▶ TO DO
Should the entries contain pictures, leave them out and return exactly the lines from the first through the line holding "Task: Open the Markets tab".

▶ RECORDED DATA
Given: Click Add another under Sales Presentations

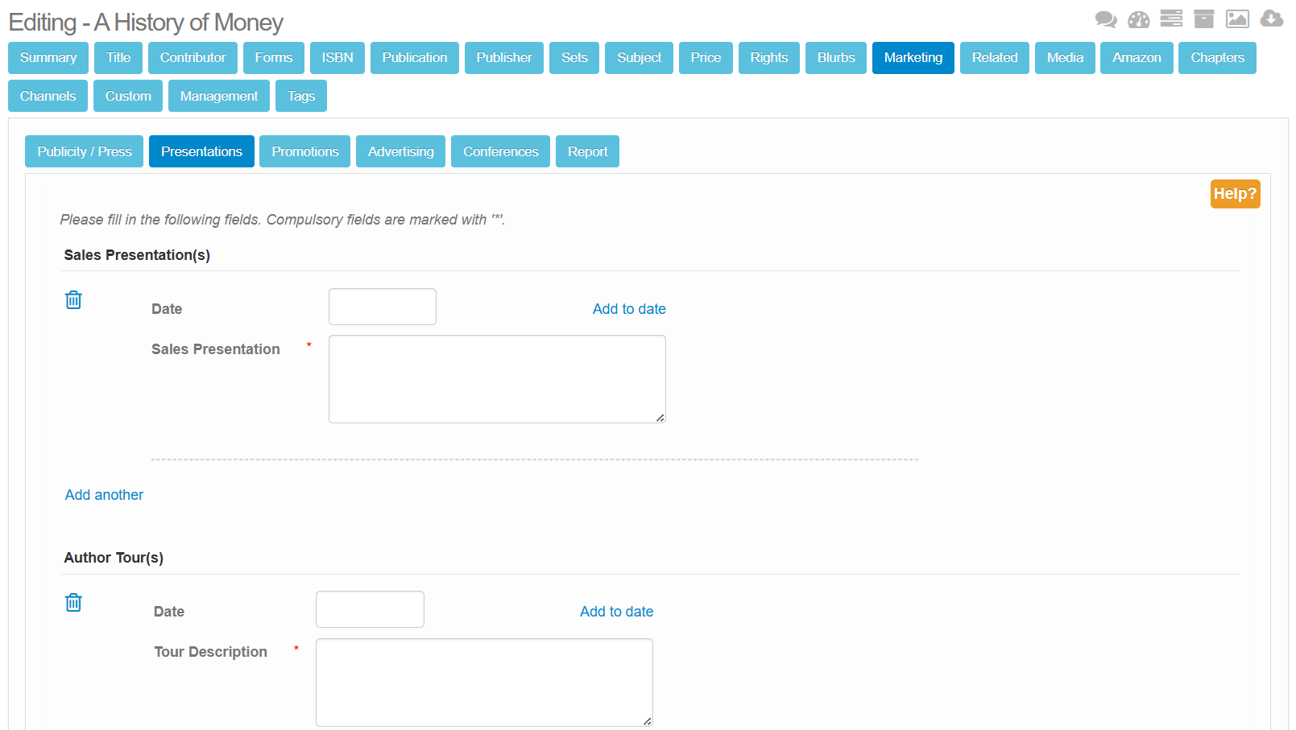Looking at the screenshot, I should tap(104, 495).
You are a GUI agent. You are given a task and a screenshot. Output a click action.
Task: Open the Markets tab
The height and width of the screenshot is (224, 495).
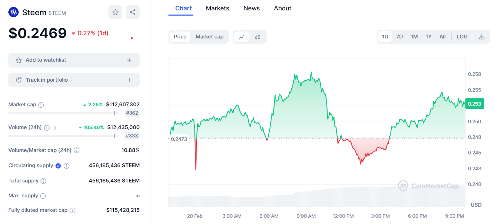[x=217, y=8]
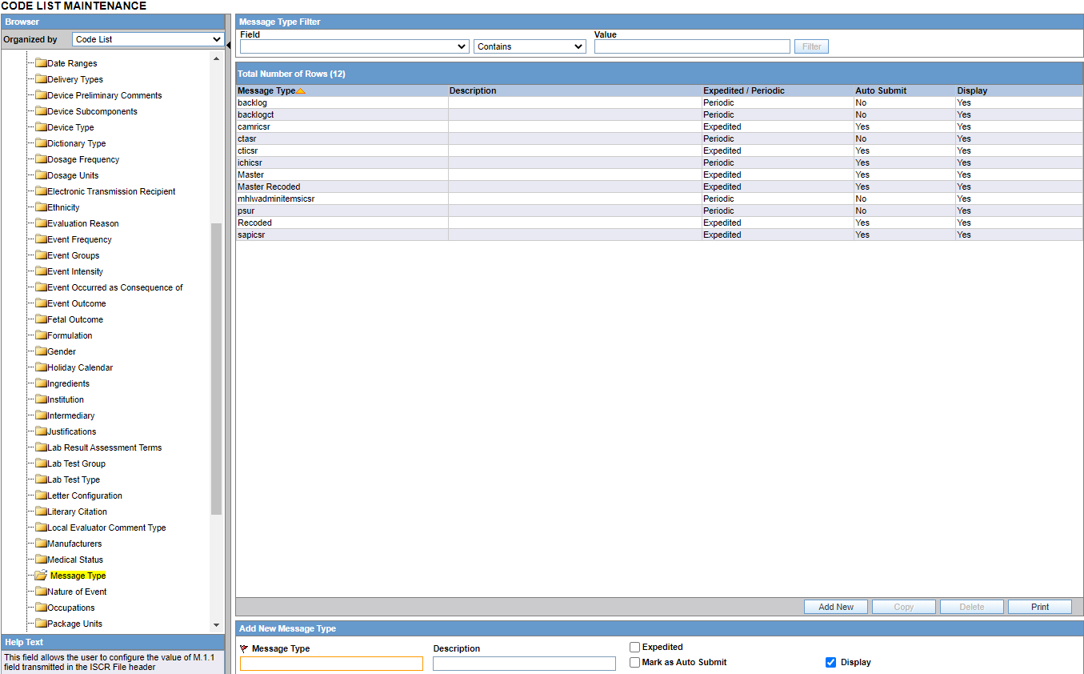Select Nature of Event in the browser tree
This screenshot has height=674, width=1084.
pyautogui.click(x=76, y=592)
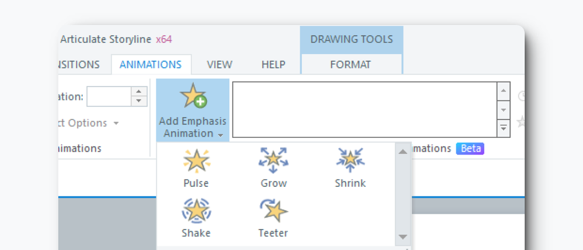This screenshot has width=583, height=250.
Task: Open the Add Emphasis Animation dropdown arrow
Action: click(221, 135)
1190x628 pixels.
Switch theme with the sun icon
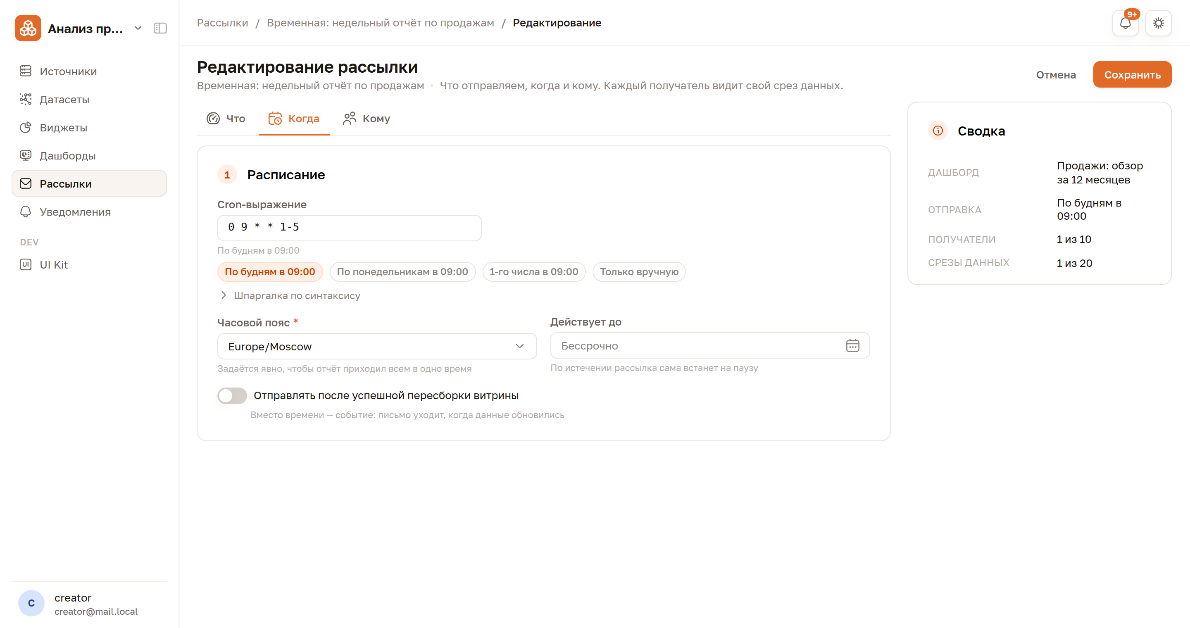pos(1158,23)
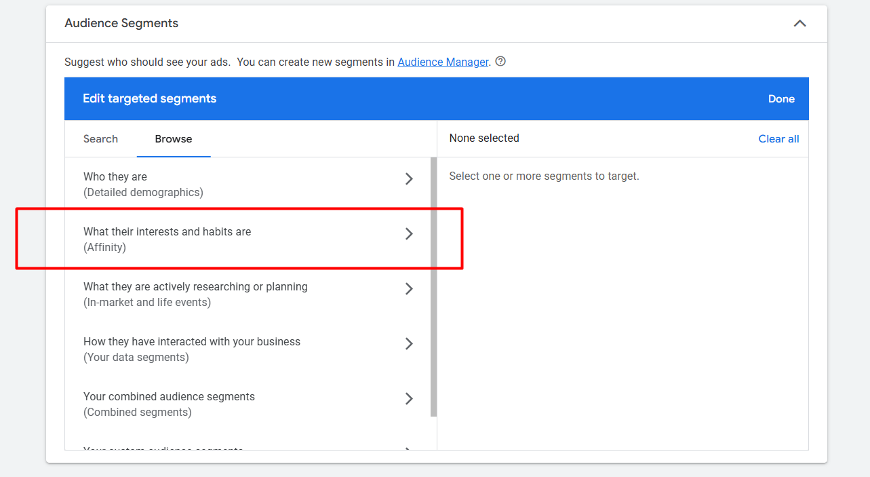Click the partially visible custom audience segments row
The image size is (870, 477).
click(163, 447)
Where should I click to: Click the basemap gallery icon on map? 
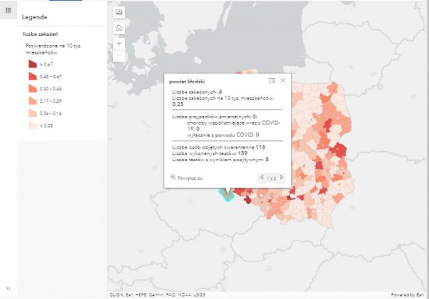(x=119, y=12)
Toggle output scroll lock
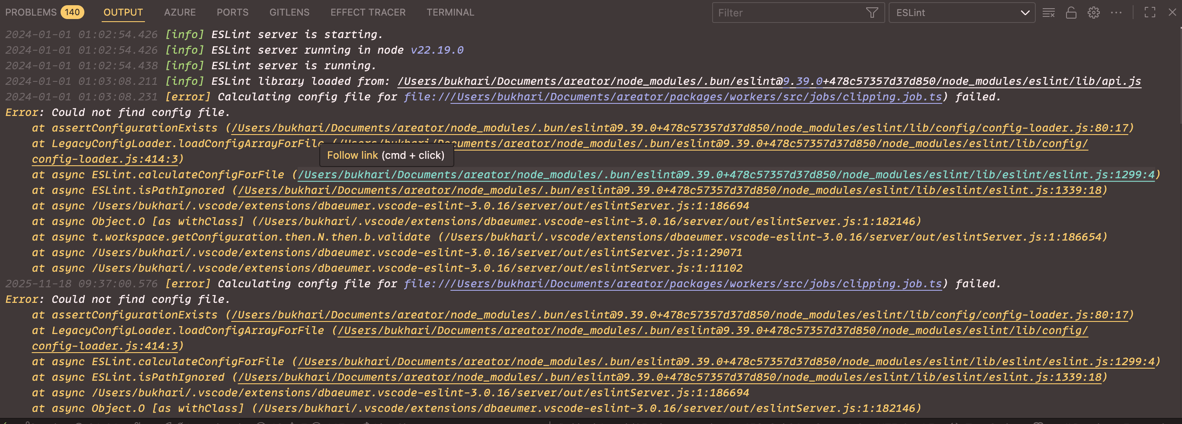Screen dimensions: 1182x424 1071,13
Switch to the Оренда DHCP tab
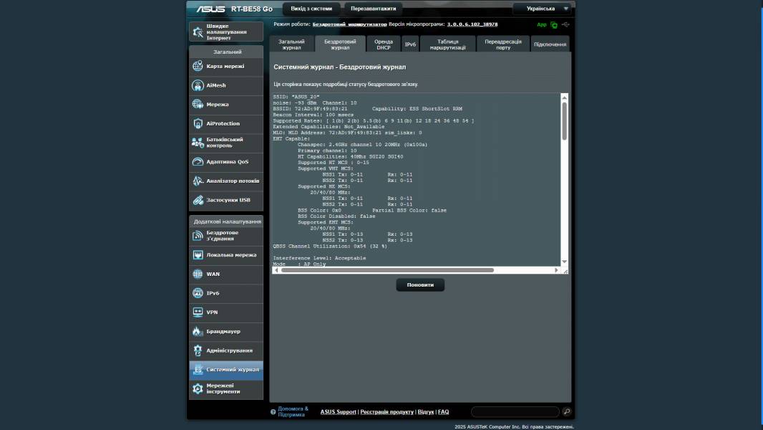Screen dimensions: 763x430 tap(384, 44)
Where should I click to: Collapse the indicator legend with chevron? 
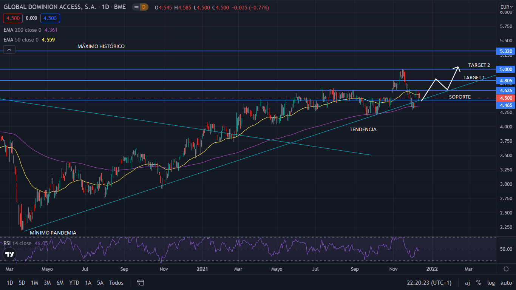point(9,49)
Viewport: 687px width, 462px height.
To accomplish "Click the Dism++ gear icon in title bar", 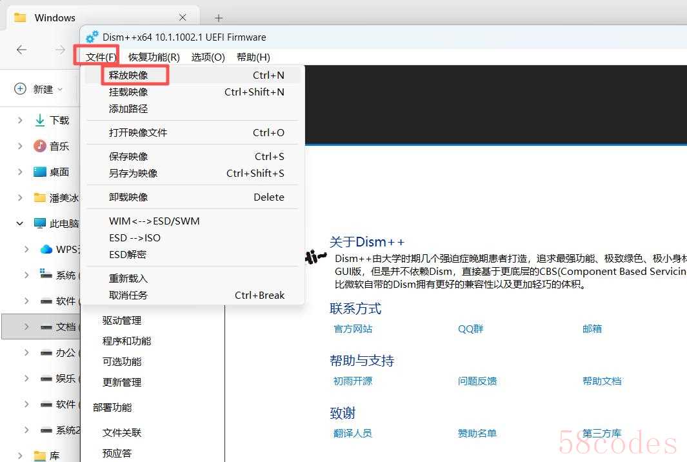I will [92, 37].
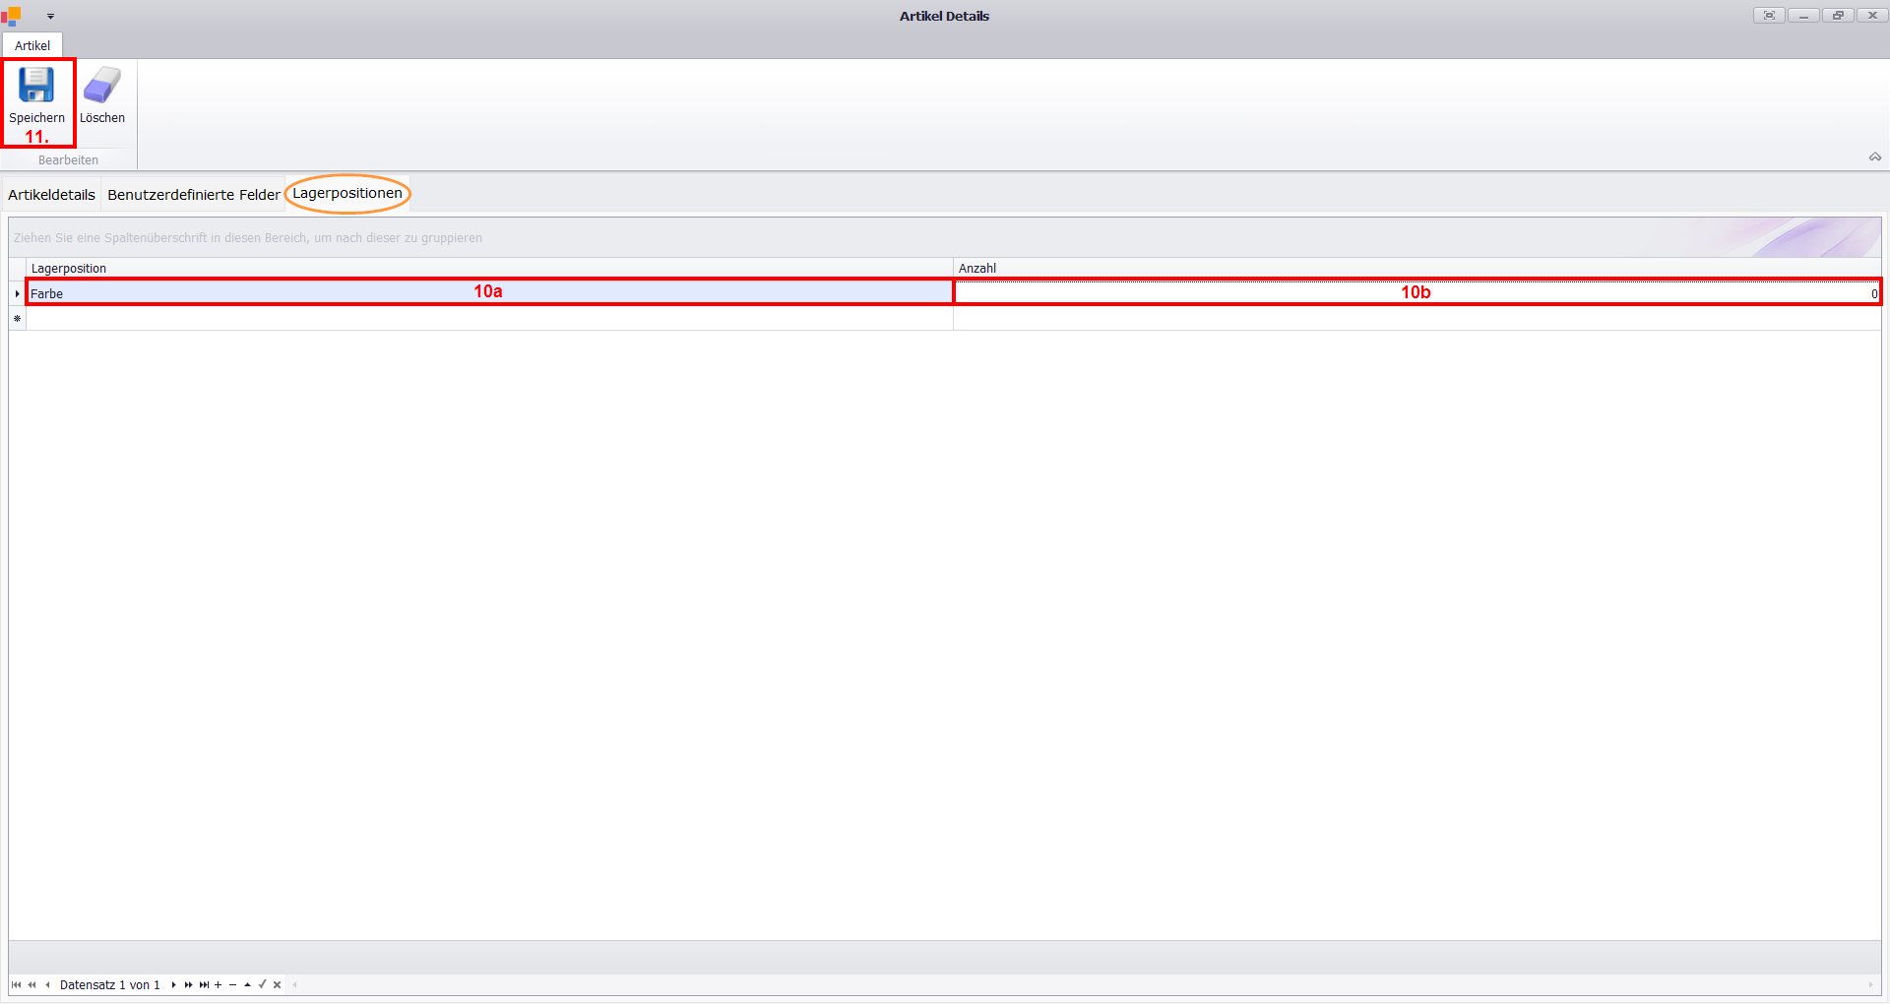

▶ SOLUTION
Given: Click Add another under Sales Presentations

Looking at the screenshot, I should tap(104, 495).
You are a GUI agent. You are given a task and a screenshot. Output a click action.
Task: Open the Markets tab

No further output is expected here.